- _WORK ITEM_
An exact copy of the lines from the one containing "Арбат (322, 1600)" to the end of the records below is required, and nothing else.

- _MATERIAL PROVIDED_

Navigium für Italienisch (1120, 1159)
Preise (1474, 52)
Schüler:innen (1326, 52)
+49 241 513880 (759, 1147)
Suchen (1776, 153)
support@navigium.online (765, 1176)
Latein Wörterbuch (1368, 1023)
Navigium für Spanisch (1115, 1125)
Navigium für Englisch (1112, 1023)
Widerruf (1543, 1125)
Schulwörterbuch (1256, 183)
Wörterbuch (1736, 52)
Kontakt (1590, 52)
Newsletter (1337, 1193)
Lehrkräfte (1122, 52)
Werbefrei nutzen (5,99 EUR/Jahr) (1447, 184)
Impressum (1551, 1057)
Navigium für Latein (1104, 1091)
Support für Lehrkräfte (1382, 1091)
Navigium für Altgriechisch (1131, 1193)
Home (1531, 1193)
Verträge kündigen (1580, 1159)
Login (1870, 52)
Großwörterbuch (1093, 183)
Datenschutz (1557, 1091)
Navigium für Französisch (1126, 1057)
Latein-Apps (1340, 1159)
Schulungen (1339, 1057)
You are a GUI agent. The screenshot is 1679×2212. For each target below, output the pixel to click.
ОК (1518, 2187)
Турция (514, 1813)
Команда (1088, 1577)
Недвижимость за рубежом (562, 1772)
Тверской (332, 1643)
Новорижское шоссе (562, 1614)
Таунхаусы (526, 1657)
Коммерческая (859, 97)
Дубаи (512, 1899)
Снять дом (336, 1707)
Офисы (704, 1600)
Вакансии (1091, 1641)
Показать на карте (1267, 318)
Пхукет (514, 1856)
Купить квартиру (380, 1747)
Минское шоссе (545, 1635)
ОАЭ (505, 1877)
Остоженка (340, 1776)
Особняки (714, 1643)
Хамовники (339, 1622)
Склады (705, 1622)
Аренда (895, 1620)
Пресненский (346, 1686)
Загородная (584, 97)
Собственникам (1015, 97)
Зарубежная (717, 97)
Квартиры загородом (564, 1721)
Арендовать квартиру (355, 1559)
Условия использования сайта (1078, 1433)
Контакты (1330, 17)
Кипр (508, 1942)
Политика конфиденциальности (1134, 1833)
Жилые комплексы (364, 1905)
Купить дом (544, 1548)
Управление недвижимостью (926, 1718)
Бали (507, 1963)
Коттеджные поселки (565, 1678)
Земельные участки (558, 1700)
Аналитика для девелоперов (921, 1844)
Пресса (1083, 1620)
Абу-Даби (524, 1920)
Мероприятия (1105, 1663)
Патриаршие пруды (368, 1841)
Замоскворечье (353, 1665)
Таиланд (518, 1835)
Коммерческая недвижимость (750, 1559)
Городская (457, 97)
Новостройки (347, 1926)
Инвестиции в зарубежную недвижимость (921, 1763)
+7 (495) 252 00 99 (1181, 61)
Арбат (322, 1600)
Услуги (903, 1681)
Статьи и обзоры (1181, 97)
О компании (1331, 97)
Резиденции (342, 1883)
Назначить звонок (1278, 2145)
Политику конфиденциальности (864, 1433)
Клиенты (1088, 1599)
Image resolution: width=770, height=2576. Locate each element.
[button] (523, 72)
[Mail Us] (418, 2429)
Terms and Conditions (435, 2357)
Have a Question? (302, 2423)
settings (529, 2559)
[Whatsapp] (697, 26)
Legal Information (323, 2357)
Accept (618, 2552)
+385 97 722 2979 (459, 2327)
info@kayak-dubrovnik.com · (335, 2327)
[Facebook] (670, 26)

- _OUTPUT FOR THIS TASK_
Арбат (322, 1600)
Услуги (903, 1681)
Статьи и обзоры (1181, 97)
О компании (1331, 97)
Резиденции (342, 1883)
Назначить звонок (1278, 2145)
Политику конфиденциальности (864, 1433)
Клиенты (1088, 1599)
Image resolution: width=770, height=2576. Locate each element.
[button] (523, 72)
[Mail Us] (418, 2429)
Terms and Conditions (435, 2357)
Have a Question? (302, 2423)
settings (529, 2559)
[Whatsapp] (697, 26)
Legal Information (323, 2357)
Accept (618, 2552)
+385 97 722 2979 (459, 2327)
info@kayak-dubrovnik.com · (335, 2327)
[Facebook] (670, 26)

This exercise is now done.